=== What is required ===
Unless a line falls after the one with "Task: Select the Lens-1 application icon", retype it exactly from the records below; leave out all pictures.

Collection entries
↓↓↓

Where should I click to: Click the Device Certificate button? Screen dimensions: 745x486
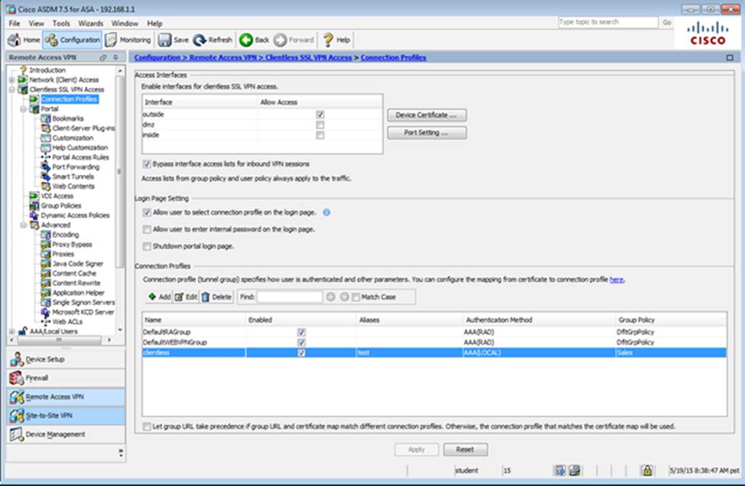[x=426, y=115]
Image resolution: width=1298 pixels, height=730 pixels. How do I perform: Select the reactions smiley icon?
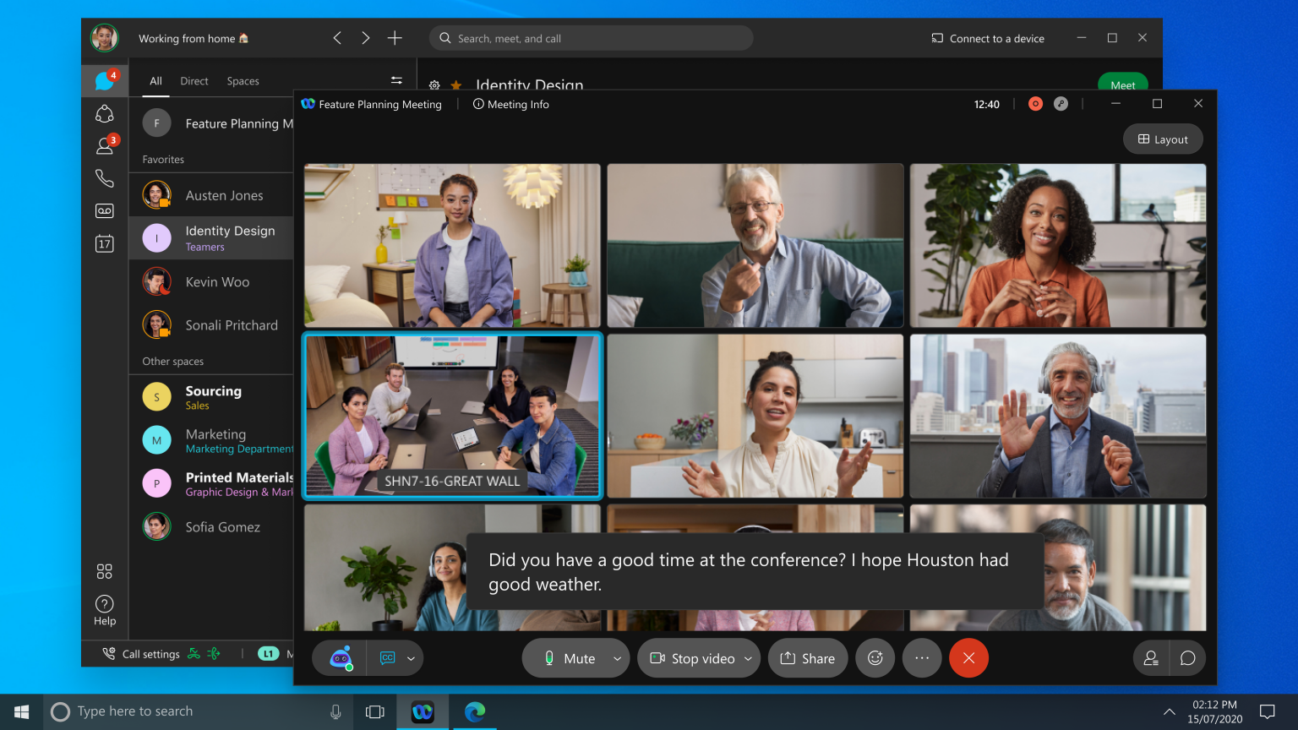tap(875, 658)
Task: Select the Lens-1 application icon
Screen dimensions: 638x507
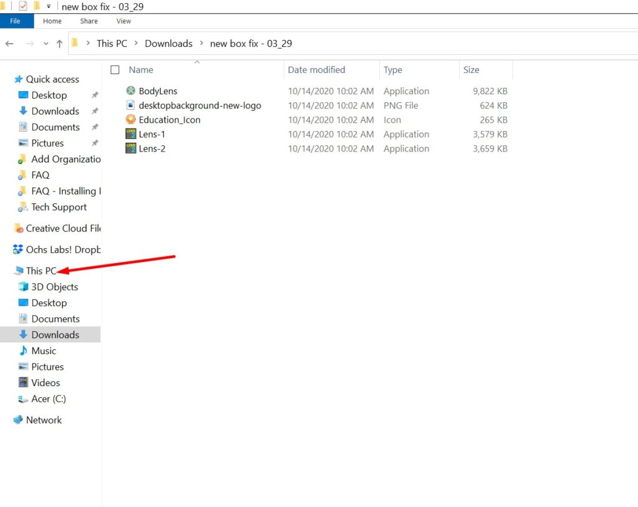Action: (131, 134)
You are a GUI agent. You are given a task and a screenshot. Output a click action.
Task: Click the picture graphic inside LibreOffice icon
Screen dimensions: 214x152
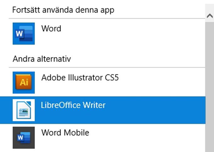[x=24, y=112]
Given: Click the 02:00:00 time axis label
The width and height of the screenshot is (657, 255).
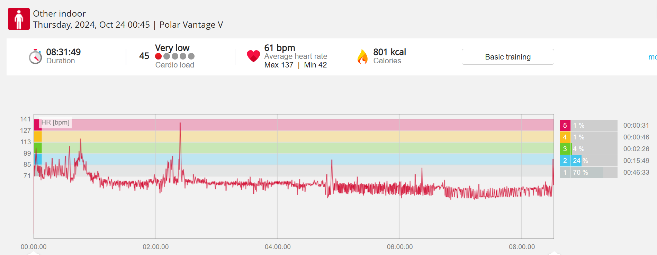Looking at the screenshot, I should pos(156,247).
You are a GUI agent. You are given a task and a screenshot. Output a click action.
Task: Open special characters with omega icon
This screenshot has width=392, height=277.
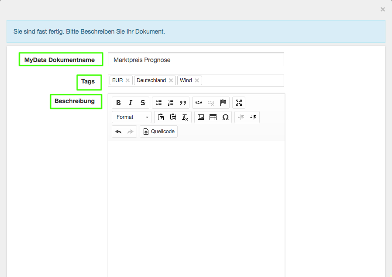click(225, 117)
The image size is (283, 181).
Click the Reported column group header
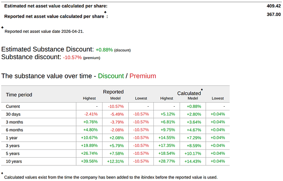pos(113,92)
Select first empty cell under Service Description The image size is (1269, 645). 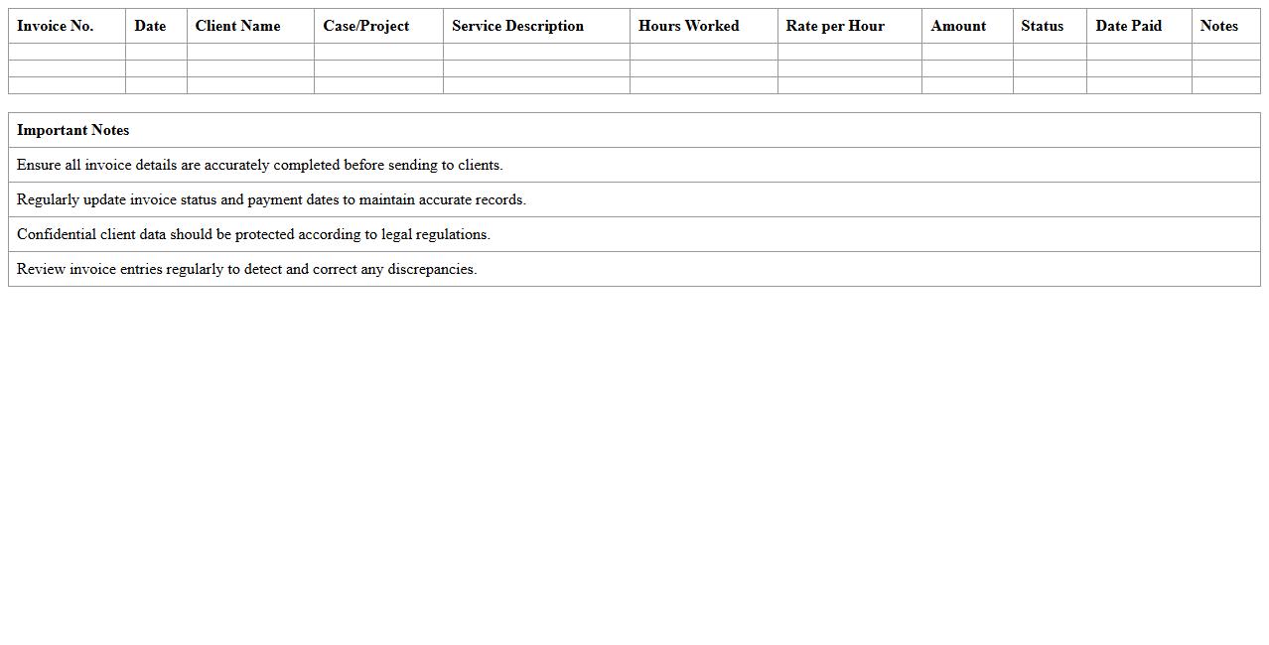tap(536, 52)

↑↑↑

=== Written answer ===
Where should I click to: Click the Device Certificate button? Screen dimensions: 745x486
[x=426, y=115]
Image resolution: width=1298 pixels, height=730 pixels. How do I perform: Select the reactions smiley icon?
tap(875, 658)
Task: Select the Lens-1 application icon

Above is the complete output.